Fusion of Sparse Attention and Time Query for Video Object Detection

doi:10.3778/j.issn.1002-8331.2306-0023

Abstract

Abstract: In video object detection task, detection accuracy is affected by multiple factors, including changes in the appearance of the detected object over time, jitter of the video file, blurring of a single frame image caused by defocusing, ghosting, etc. To improve the accuracy of object detection in video files and address the issue of blurring in object edge detection, an improved end-to-end video object detection network is proposed. On the one hand, by introducing a sparse attention mechanism, the object foreground is more focused, reducing attention dispersion and background interference, and improving the accuracy of edge detection. On the other hand, a time fusion query module is introduced, which utilizes shallow encoders with more information to link reference frames for time queries, achieving feature fusion across different time contexts and feature enhancement of target frames. In addition, the motion blur of the target is supplemented by sparse selection of reference frames from far and near distances, while reducing feature redundancy. The model is evaluated on two datasets, ImageNet VID and UA-DETRAC, with an accuracy of 92.3% and 90.9%, respectively. The experimental results show that the proposed model performs better in video object detection tasks and has improved overall performance compared to other advanced networks.

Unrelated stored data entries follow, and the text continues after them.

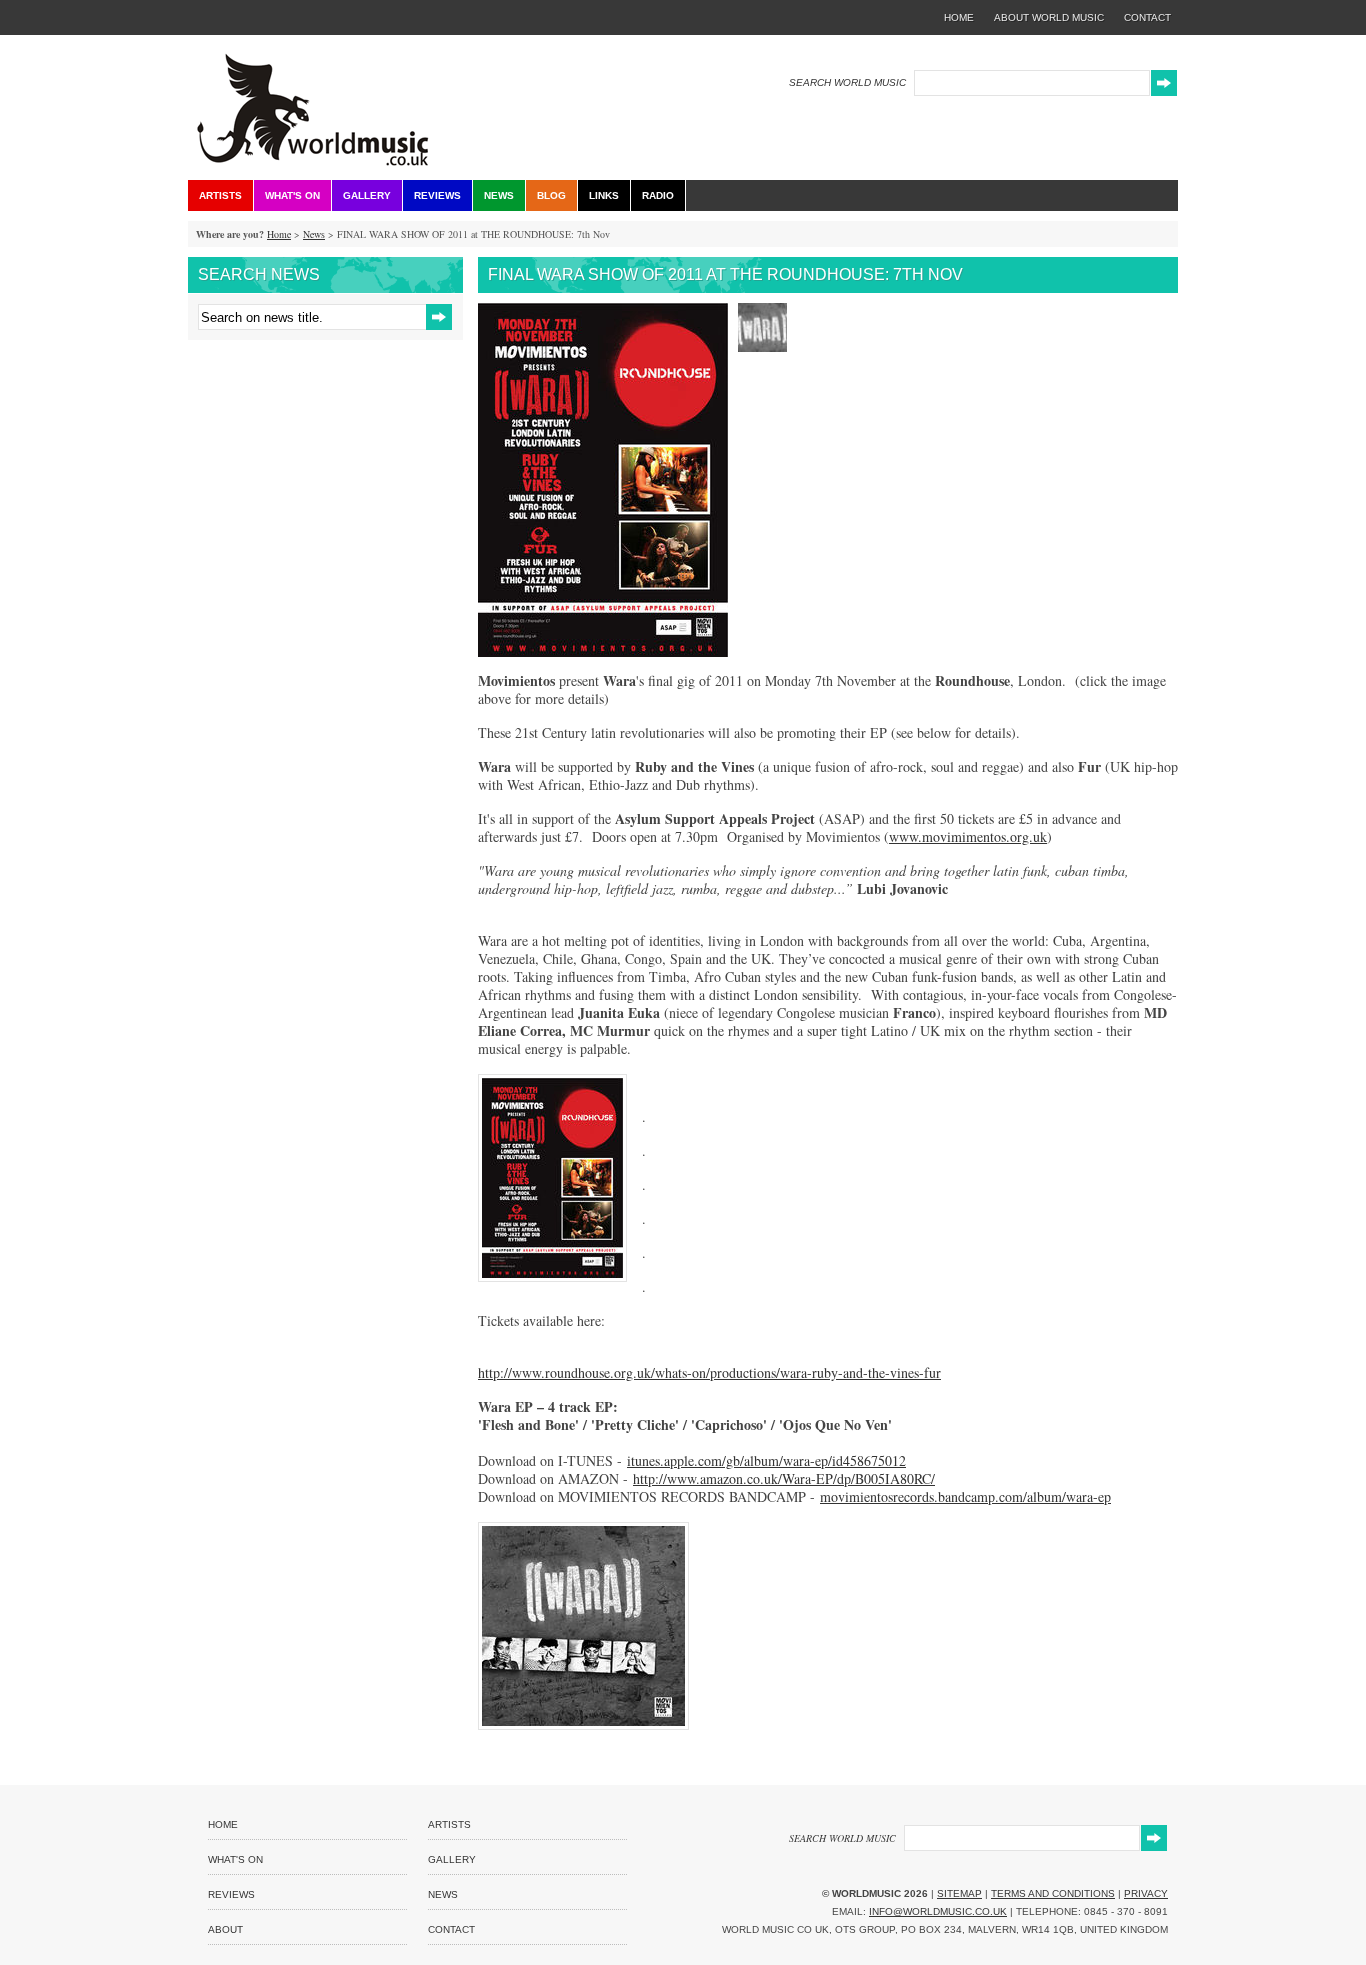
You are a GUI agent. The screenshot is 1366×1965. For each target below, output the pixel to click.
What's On (292, 195)
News (499, 195)
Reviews (437, 195)
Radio (658, 195)
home (959, 17)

Key words: object detection, video object detection, sparse attention mechanism, object query

摘要： 在视频目标检测任务中，检测精度受到多重因素影响，包括检测对象随时间的外观变化、视频文件的抖动、散焦导致单帧图像的模糊、重影等，为提高视频文件的目标检测精度、改善目标边缘检测模糊的问题，提出一种改进的端到端的视频目标检测网络。一方面，通过引入稀疏注意力机制使目标前景更加聚焦，减少注意力分散和背景干扰，提升边缘检测的精准度；另一方面，引入时间融合查询模块，利用具有更多信息的浅层编码器链接参考帧的时间查询，实现跨时间上下文的特征融合和目标帧的特征增强。此外，通过利用远近距离稀疏地选取参考帧来补充目标的运动模糊，同时减少冗余。在ImageNet VID和UA-DETRAC这两个数据集上分别对模型进行评估，准确率可达到92.3%和90.9%。实验结果表明，所提模型在视频目标检测任务上效果更好，综合性能较其他先进网络有所提升。

关键词: 目标检测, 视频目标检测, 稀疏注意力机制, 对象查询

MEI Siyi, LIU Yanlong. Fusion of Sparse Attention and Time Query for Video Object Detection[J]. Computer Engineering and Applications, 2023, 59(20): 192-199.

梅思怡, 刘彦隆. 融合稀疏注意力和时间查询的视频目标检测[J]. 计算机工程与应用, 2023, 59(20): 192-199.

References

[1] 王迪聪，白晨帅，邬开俊.基于深度学习的视频目标检测综述[J].计算机科学与探索，2021，15（9）：1563-1577.
WANG D C，BAI C S，WU K J.Survey of video object detection based on deep learning[J].Journal of Frontiers of Computer Science and Technology，2021，15（9）：1563-1577.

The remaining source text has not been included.